- **Written task**:
Transcribe the material below exactly, from its first line down through the line containing "(x=92, y=324)", including both of those lines.

══ Records to use

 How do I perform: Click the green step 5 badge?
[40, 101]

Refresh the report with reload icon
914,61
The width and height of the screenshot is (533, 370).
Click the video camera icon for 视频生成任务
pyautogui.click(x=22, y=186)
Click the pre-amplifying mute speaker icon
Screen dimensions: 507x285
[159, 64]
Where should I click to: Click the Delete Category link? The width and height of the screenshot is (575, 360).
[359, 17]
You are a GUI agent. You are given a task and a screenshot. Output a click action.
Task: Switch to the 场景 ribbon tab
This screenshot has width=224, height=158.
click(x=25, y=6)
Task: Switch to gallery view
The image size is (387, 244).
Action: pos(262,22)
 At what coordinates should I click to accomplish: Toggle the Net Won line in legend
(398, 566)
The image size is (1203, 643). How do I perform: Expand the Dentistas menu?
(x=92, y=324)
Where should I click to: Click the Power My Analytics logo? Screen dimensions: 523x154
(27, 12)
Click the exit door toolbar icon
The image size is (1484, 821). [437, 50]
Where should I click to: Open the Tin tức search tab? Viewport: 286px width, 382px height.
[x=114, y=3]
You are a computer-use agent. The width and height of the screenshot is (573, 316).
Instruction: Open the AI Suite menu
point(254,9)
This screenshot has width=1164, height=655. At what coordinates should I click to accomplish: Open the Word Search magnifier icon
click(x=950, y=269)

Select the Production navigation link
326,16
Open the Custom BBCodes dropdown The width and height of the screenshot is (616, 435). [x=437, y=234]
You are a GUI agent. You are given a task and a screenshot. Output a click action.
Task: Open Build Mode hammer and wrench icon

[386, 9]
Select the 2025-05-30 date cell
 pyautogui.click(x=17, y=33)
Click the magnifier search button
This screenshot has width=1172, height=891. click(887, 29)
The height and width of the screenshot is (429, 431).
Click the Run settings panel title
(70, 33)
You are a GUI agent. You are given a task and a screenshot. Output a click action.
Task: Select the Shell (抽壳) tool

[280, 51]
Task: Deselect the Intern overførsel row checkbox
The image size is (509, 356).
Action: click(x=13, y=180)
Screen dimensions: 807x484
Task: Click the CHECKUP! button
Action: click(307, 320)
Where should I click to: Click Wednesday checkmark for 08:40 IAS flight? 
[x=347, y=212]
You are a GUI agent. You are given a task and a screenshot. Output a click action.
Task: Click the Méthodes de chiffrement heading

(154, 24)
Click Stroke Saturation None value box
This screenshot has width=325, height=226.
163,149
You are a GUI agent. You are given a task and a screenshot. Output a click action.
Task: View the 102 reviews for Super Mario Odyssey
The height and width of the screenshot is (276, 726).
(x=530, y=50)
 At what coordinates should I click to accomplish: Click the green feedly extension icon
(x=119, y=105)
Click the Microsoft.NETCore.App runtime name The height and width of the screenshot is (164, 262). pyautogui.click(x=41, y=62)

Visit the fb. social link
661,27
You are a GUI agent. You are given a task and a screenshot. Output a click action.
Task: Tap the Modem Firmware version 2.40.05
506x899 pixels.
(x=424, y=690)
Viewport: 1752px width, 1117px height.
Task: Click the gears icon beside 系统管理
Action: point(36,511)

════

- **Result of this exercise**:
 How do I perform: Click the green step 5 badge?
[40, 101]

Refresh the report with reload icon
914,61
The width and height of the screenshot is (533, 370).
Click the video camera icon for 视频生成任务
pyautogui.click(x=22, y=186)
Click the pre-amplifying mute speaker icon
Screen dimensions: 507x285
[159, 64]
Where should I click to: Click the Delete Category link? The width and height of the screenshot is (575, 360).
[359, 17]
You are a GUI agent. You are given a task and a screenshot. Output a click action.
Task: Switch to the 场景 ribbon tab
This screenshot has width=224, height=158.
click(x=25, y=6)
Task: Switch to gallery view
The image size is (387, 244).
Action: pos(262,22)
 At what coordinates should I click to accomplish: Toggle the Net Won line in legend
(398, 566)
The image size is (1203, 643). How do I perform: Expand the Dentistas menu?
(x=92, y=324)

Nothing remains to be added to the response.